Fino ad ora però l’LSC è stato frenato dai suoi limiti: funziona bene solo su piccola scala, mentre all’aumentare dalla taglia le performance calano poiché gran parte della luce che colpisce la lastra viene riassorbita dal materiale prima di arrivare ai bordi, dove si trovano le celle fotovoltaiche. Proprio ai fini del superamento di questo limite si sono applicati Noel C. Giebink, Gary Widerrecht e Michael Wasielewski. Come scrivono su Nature Photonics, essi dimostrano in diversi cromofori (la parte delle molecole che dà il colore alla sostanza) “propagazioni quasi senza perdita che in ultima istanza consentono di aumentare di oltre il doppio il fattore di concentrazione rispetto ai sistemi LSC convenzionali”.

A ridurre l’assorbimento della luce – si spiega – è l’effetto microcavità che si ha quando la luce passa in una struttura di dimensioni comparabili a quelle della sua lunghezza d’onda. Questi concentratori LSC sono costituiti da due sottili pellicole poste su una lastra di vetro. La prima pellicola è uno strato di materiale luminescente che contiene una tintura fluorescente capace di assorbire e riemettere la luce del sole. Al di sotto c’è invece uno strato a basso indice di rifrazione simile all’aria dal punto di vista della diffusione della luce. Questa combinazione crea le micro cavità, la cui risonanza si può modulare cambiando lo spessore dello stato luminescente. Il risultato è che la luce emessa in un punto del concentratore non riesce a rientrare nello strato luminescente in nessun punto e dunque non viene riassorbita.

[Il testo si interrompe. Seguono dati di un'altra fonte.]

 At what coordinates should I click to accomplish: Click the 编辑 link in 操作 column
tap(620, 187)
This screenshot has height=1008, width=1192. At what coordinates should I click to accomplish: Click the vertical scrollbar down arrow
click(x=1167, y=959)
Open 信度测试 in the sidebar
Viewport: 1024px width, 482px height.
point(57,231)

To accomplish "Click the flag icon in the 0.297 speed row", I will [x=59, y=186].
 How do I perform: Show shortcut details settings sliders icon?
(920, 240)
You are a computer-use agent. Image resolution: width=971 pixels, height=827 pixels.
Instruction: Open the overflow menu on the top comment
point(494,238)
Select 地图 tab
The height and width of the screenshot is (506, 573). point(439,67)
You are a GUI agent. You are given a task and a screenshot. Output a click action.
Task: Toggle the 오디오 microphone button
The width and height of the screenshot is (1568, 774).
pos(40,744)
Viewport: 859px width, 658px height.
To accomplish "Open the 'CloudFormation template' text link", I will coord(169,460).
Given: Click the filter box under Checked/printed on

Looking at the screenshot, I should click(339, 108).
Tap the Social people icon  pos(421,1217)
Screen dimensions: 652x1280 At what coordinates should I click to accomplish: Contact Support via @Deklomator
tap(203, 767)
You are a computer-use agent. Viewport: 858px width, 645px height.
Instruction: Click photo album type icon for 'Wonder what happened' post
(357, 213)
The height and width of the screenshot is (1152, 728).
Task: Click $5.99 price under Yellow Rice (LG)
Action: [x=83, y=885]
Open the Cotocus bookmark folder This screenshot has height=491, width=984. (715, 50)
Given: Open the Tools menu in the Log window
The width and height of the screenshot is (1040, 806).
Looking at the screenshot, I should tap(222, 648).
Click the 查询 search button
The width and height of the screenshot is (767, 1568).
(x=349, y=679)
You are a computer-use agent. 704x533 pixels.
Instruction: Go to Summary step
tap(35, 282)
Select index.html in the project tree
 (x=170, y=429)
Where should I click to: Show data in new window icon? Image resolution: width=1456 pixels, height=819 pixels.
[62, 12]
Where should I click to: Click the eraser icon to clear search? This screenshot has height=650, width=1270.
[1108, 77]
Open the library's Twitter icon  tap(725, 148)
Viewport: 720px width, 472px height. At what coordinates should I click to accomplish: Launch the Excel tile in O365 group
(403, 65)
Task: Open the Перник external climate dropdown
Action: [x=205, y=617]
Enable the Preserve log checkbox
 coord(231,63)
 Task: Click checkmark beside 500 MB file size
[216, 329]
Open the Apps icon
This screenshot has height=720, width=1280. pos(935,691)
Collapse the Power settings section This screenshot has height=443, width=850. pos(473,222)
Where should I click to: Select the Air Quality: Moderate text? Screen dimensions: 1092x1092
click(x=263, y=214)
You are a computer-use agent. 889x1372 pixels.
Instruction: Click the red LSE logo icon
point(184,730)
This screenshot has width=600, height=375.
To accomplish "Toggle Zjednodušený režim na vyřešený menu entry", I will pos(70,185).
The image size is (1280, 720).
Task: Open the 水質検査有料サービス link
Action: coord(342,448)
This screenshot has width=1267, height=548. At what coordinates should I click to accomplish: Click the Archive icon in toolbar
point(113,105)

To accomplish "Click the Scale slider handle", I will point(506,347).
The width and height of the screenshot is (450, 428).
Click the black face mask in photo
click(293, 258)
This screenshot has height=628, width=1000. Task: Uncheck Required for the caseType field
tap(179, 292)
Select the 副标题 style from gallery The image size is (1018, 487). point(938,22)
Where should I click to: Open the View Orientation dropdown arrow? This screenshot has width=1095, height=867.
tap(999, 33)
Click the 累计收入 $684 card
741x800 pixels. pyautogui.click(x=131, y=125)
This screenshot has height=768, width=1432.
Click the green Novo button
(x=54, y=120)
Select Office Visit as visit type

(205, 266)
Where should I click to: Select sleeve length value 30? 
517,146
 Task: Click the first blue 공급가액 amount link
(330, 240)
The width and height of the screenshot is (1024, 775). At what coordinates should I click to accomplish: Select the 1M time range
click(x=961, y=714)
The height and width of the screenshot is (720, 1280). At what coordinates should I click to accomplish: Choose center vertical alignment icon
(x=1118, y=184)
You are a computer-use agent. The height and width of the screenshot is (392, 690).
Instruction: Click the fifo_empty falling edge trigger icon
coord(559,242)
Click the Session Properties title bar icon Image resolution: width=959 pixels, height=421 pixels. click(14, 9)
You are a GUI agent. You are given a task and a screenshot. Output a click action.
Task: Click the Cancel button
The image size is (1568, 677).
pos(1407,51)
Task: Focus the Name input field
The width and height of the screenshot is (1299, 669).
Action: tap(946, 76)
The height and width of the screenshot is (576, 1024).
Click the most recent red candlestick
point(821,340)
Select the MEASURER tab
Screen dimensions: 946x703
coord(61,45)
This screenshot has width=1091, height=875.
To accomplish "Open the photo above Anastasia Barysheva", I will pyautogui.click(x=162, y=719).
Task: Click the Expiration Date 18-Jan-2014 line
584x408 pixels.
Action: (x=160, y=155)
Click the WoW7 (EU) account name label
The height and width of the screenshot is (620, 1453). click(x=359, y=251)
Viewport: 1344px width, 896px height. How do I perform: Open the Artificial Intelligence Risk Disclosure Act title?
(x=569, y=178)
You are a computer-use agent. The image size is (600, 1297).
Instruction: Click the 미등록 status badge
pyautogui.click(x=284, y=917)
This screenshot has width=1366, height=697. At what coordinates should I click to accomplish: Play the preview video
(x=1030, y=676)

La nuova tecnologia, puntualizzano i ricercatori, va calibrata. Negli esperimenti fatti finora, su lastre microscopiche, si è migliorato del 15% l’output luminoso del concentratore sulla cella FV. Per concentratori delle dimensioni di una finestra, Giebink e colleghi stimano di riuscire ad ottenere un incremento del fattore di concentrazione fino a 25 soli: vorrebbe dire circa 2,5 volte le prestazioni dei sistemi LSC attuali. Probabilmente, fanno sapere, anche la struttura del nuovo concentratore verrà ridisegnata per renderlo sia più efficiente che meno cotoso da produrre.

Possiamo dunque attenderci sorprese positive dall’LSC nel futuro prossimo? “I concentratori luminescenti non sono una novità. L’uso di micro cavità per ridurre l’assorbimento della luce è interessante ma andrebbe approfondito – commenta a Qualenergia.it, Gianluca Timò, uno dei maggiori esperti italiani di solare a concentrazione – per verificare bene la configurazione geometrica proposta e capire anche gli  svantaggi associati a questa configurazione. In teoria, l’idea è di far emettere la luce dal colorante, ma di farla propagare in un materiale non assorbente a basso indice di rifrazione. Comunque, probabilmente parte della luce emessa dal colorante si perde e non viene raccolta dal materiale ad indice di rifrazione inferiore. Questo spiegherebbe perché, per ora, gli incrementi sul fattore di concentrazione sono limitati al + 15%.”